■ PROBLEMS TO WORK ON:
A) Translate this sentence from the passage on Venus's atmosphere into Spanish: "I note that the tropopause on Venus is nominally at the end of the normal adiabatic lapse-rate at 60 km."
B) Write the next few sentences of the passage on Venus's atmosphere, picking up after its last sentence.

It seems to me that there might be some special factor perhaps related to thermal radiation from a distributed volume that might be making tropopause regions of these planets so effective in expelling convected heat that they cool far below the nominal thermal radiation temperature. I would expect that in the case of Venus, most of the non-reflected heat returned to space is from the tropopause on up. I note that the tropopause on Venus is nominally at the end of the normal adiabatic lapse-rate at 60 km.
It seems that many educational sites I see on the web are describing Venus as the result of a run-away CO2 greenhouse effect, yet I also find a statement saying that if the Earth were ever moved to the orbit of Venus, there would be a run-away water-vapor driven greenhouse effect that would eventually boil away the oceans. This would allow UV to disassociate water molecules in the upper atmosphere, where the hydrogen would escape to space. Then the freed oxygen would be able to combine with all the carbon on the Venus-like surface and anything else it took a liking to.

■ DATA ROWS:
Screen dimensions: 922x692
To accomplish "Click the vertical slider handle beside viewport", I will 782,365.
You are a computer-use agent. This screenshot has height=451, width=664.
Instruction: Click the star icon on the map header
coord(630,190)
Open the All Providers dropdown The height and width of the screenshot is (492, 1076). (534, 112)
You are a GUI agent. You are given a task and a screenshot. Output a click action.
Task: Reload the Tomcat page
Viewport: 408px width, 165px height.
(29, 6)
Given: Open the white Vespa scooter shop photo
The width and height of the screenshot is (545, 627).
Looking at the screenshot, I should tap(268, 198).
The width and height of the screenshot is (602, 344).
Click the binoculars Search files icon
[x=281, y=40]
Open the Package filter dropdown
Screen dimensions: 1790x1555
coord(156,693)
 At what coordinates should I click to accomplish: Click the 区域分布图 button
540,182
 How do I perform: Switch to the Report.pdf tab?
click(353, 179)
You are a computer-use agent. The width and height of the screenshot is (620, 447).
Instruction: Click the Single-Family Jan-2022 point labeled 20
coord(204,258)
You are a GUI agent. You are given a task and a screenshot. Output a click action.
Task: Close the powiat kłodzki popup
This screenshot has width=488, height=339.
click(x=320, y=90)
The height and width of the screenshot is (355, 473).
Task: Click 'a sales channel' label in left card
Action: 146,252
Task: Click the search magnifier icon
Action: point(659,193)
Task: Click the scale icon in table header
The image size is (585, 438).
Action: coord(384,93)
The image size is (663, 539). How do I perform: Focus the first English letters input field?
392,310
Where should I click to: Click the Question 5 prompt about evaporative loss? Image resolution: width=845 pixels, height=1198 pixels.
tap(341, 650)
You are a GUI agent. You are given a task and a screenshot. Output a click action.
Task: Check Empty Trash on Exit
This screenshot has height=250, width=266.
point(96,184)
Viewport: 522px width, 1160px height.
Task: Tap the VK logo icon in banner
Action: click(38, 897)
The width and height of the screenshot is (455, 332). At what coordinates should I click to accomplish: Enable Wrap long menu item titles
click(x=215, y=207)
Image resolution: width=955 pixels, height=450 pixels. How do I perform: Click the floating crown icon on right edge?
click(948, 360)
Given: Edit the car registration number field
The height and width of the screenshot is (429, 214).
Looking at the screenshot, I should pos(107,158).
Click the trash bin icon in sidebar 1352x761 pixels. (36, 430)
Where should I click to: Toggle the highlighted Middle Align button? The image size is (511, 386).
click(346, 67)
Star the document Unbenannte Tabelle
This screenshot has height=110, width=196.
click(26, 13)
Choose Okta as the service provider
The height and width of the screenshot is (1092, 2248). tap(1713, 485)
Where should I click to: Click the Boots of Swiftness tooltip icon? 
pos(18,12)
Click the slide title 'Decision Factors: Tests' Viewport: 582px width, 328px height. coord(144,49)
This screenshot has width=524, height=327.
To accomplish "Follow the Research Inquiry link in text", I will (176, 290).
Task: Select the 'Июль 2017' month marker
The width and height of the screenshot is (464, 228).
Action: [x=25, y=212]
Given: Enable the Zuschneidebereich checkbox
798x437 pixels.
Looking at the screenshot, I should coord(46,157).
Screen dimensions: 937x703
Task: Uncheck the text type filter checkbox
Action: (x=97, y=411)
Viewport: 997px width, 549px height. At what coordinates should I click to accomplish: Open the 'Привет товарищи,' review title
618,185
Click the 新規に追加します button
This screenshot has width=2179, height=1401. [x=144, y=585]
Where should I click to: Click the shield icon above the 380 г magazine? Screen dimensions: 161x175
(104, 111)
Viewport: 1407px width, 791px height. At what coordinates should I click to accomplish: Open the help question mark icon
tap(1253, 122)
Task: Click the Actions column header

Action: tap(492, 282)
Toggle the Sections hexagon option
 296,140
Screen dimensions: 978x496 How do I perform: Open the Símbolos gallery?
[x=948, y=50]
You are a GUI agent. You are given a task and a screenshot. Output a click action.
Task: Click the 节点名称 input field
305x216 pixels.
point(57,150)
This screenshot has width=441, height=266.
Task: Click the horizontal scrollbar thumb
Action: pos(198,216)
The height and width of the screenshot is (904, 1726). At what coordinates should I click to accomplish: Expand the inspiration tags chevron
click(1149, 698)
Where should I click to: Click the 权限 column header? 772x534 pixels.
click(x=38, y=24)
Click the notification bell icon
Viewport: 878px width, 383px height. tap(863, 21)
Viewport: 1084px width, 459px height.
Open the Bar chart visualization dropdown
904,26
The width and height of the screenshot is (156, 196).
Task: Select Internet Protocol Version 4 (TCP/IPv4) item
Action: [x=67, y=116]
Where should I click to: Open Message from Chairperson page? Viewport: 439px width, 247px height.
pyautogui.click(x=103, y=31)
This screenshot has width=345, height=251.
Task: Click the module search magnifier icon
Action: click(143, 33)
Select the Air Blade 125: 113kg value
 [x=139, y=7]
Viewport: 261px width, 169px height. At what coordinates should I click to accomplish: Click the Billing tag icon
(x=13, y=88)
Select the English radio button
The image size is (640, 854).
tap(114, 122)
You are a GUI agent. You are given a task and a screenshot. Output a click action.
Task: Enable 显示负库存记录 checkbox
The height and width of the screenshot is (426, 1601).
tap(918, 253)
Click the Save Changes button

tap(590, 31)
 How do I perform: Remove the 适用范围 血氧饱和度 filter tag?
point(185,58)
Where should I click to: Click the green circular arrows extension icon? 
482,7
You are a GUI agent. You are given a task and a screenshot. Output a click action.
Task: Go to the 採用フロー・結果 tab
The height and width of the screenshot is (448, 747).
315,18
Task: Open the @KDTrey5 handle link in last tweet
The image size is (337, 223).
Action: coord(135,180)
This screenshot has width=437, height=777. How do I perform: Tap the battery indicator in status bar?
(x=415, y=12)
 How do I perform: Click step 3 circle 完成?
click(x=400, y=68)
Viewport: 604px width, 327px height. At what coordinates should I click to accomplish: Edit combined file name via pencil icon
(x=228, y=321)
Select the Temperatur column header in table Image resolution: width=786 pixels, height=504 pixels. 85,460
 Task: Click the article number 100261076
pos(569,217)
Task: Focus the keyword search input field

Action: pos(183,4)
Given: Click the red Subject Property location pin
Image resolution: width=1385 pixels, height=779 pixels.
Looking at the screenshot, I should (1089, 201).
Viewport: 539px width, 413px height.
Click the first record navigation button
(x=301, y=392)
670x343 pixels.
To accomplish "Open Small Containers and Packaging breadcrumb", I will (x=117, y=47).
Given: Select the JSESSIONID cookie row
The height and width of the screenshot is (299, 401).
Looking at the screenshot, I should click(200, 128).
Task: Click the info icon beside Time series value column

■ ANSWERS TO THE EXERCISE:
A) Observo que la tropopausa de Venus se sitúa nominalmente al final del gradiente térmico vertical adiabático normal, a 60 km.

B)
Spector,
There is much confusion over the term “runaway greenhouse effect.” As oroiginally postulated it was a hypothetical scenario involving water that may have occured in Venus’ distant past, but not in effect today. From there it morphed into whatever maintains the current temperature on Venus. From there it morphed into a passion play about discarded deodorant cans, or something.
RE: George Turner (May 13, 2010 at 12:07 am) “…it was a hypothetical scenario involving water that may have occured in Venus’ distant past, but not in effect today. “
I am not sure that CO2 alone is responsible for the greenhouse effect on Venus as there are many gaps in its absorption spectrum, but with an atmosphere that dense, perhaps almost all gases are ‘greenhouse gases.’
The scenario I was referring to implied that moving the Earth to orbit of Venus would cause the Earth to eventually acquire a Venus-like atmosphere. I do not want to try that experiment.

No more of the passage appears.